1. Con sentenza del 2/03/2010, il Tribunale di Lecce, disponeva n.d.p. nei confronti di Q.G. per il reato di cui all’art. 640 bis c.p. e art. 61 c.p., n. 7 per intervenuta prescrizione e, per l’effetto, ordinava il dissequestro e la restituzione all’imputato dei beni sottoposti a sequestro preventivo con provvedimento del g.i.p. del Tribunale della medesima città in data 3/04/2006. 2. Avverso la suddetta sentenza, il PUBBLICO MINISTERO presso il Tribunale di Lecce ha proposto ricorso per cassazione deducendo violazione dell’art. 323 c.p.p. in quanto, nelle loro conclusioni, sia esso P.M. che la costituita parte civile Ministero per lo Sviluppo Economico avevano chiesto che ai beni sequestrati venisse applicato il principio di cui all’art. 323 c.p.p., comma 4.

Ad avviso del ricorrente, infatti, la suddetta norma, riproduttiva dell’art. 262 c.p.p., "prevede una eccezione al principio generale contenuto nel comma 1 secondo cui, ogni qualvolta venga pronunciata una sentenza di proscioglimento o di non luogo a procedere si devono restituire le cose sequestrate a chi (chiunque) ne abbia diritto, con provvedimento immediatamente esecutivo. Si stabilisce, invece, che il giudice di primo grado possa, derogando a tale regola, non ordinare la restituzione dei beni appartenenti (solo) all’imputato o al responsabile civile, laddove gli si presenti la necessità di tutelare esigenze di carattere risarcitorio ricollegabili ad uno dei crediti indicati nell’art. 316 c.p.p.. Tale tutela viene realizzata, qualora il giudice di primo grado ritenga meritevole di accoglimento la richiesta della parte civile o del pubblico ministero, mantenendo a sequestro sui soli beni appartenenti all’imputato o al responsabile civile, nel periodo necessario al passaggio in giudicato della sentenza penale di primo grado, così consentendo alla parte civile ed al pubblico ministero di far valere su tali beni, con separata azione civile, pretese risarcitorie che rischierebbero di essere del tutto vanificate qualora i beni venissero restituiti all’imputato o al responsabile civile.
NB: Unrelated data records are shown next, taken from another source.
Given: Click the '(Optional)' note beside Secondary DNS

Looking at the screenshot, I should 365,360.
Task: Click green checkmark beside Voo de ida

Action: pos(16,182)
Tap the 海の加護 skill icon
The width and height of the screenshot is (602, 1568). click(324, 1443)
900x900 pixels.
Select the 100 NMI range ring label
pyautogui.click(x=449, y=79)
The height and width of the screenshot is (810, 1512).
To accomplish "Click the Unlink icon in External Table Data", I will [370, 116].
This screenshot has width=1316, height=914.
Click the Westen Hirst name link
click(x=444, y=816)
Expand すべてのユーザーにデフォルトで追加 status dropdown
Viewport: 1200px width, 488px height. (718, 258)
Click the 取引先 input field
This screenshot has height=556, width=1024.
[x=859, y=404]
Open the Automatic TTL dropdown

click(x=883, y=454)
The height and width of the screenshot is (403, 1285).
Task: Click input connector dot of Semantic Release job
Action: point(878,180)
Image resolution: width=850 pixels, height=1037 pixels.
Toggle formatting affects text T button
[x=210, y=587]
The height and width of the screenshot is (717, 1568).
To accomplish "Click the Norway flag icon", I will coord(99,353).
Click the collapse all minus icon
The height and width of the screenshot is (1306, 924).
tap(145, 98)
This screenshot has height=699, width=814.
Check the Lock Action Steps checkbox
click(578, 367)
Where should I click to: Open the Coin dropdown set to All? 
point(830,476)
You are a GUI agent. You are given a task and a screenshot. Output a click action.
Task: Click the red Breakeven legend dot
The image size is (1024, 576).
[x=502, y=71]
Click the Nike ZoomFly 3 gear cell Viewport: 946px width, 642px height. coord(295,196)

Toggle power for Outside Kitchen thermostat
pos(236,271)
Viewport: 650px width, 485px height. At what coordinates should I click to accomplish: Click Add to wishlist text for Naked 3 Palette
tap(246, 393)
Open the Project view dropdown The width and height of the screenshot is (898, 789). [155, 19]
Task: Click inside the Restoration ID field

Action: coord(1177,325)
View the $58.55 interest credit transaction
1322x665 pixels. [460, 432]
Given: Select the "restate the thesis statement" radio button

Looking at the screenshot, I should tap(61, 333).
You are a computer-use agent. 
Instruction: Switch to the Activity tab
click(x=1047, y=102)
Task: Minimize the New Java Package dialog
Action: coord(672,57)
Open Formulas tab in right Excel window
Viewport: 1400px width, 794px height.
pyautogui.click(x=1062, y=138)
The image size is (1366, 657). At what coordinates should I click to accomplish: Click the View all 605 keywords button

La norma pare destinata a tutelare la Parte civile e lo Stato nei casi in cui le ragioni risarcitorie che sono state fatte valere nel processo penale rimangano disattese sia perchè il fatto-reato, pur ritenuto dal giudice sussistente, venga dichiarato prescritto, sia, in generale, in ogni ipotesi in cui il giudice, pur ritenendo di scagionare l’imputato da qualsiasi responsabilità penale, ritenga che le condotte da lui valutate possano costituire illecito civile, riconoscendo in tal caso ai soggetti danneggiati la possibilità di agire esecutivamente in sede civile sui beni sequestrati nel processo penale".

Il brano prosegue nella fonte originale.